Accordo economico- commerciale
- CETA UE/CANADA:
Questo negoziato avviato in questi mesi
riveste notevole interesse per l’economia del nostro Paese in quanto
può aprire numerose opportunità economico-commerciali.
Nel corso del Summit UE-Canada di maggio
2009 è stato annunciato l’avvio dei negoziati per la conclusione di
un ampio accordo economico e commerciale (CETA – Comprehensive Economic
and Trade Agreement): il negoziato procede speditamente la terza
tornata negoziale del CETA che ha avuto luogo dal 19 al 23 aprile a
Ottawa, ed il successivo un Vertice UE-Canada che si è tenuto il 5 maggio
a Bruxelles; è stato espresso grande ottimismo per la velocità delle
trattative ed è stata affermata la previsione di finire il negoziato
entro 1 anno. Anche le province canadesi –specie quelle occidentali-
avrebbero assicurato il loro impegno circa il processo negoziale, come
aveva del resto chiesto l’UE. Sembrano superate dunque le difficoltà
relative alla partecipazione e all’assunzione di impegni da parte delle
Province canadesi (che hanno una notevole autonomia), che occorrerà
tuttavia seguire con attenzione. È infatti necessario evitare che un
accordo concluso con il solo governo federale non abbia poi un’applicazione
uniforme nelle varie province federali
L’accordo è ambizioso e coprirà una dozzina
di aree (accesso al mercato dei beni, regole di origine, ostacoli tecnici
al commercio, cooperazione regolamentare, misure sanitarie e fitosanitarie,
strumenti di difesa commerciale, investimenti e servizi, appalti pubblici,
diritti di proprietà intellettuale, comprese le indicazioni geografiche,
politica della concorrenza, sviluppo sostenibile, risoluzione delle
controversie) ed è stato già raggiunto un accordo di massima su un testo
consolidato con riferimento a molti ambiti.
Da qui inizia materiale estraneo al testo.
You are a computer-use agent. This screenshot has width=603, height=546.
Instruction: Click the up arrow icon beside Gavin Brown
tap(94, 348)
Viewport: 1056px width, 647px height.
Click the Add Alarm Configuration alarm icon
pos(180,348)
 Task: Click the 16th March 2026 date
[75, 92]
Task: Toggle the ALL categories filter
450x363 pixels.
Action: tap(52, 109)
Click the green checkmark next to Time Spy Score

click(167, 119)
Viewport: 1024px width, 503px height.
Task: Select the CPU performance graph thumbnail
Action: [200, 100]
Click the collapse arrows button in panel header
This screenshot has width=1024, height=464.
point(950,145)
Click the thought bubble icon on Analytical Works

Ci si augura, inoltre, che
si possa giungere in breve tempo, ad un accordo che riguardi sia l’apertura
dei mercati degli appalti pubblici delle diverse province federali canadesi,
sia la protezione e il riconoscimento dei nostri marchi e delle indicazioni
geografiche dei prodotti italiani.. Per l’Italia è importante, in tale
contesto, tentare di risolvere l’annosa questione del Prosciutto di
Parma (e S. Daniele) il cui marchio è registrato da un’impresa canadese
e non può così essere commercializzato sul territorio del Canada con
il suo nome che, com’è noto, è un’indicazione geografica.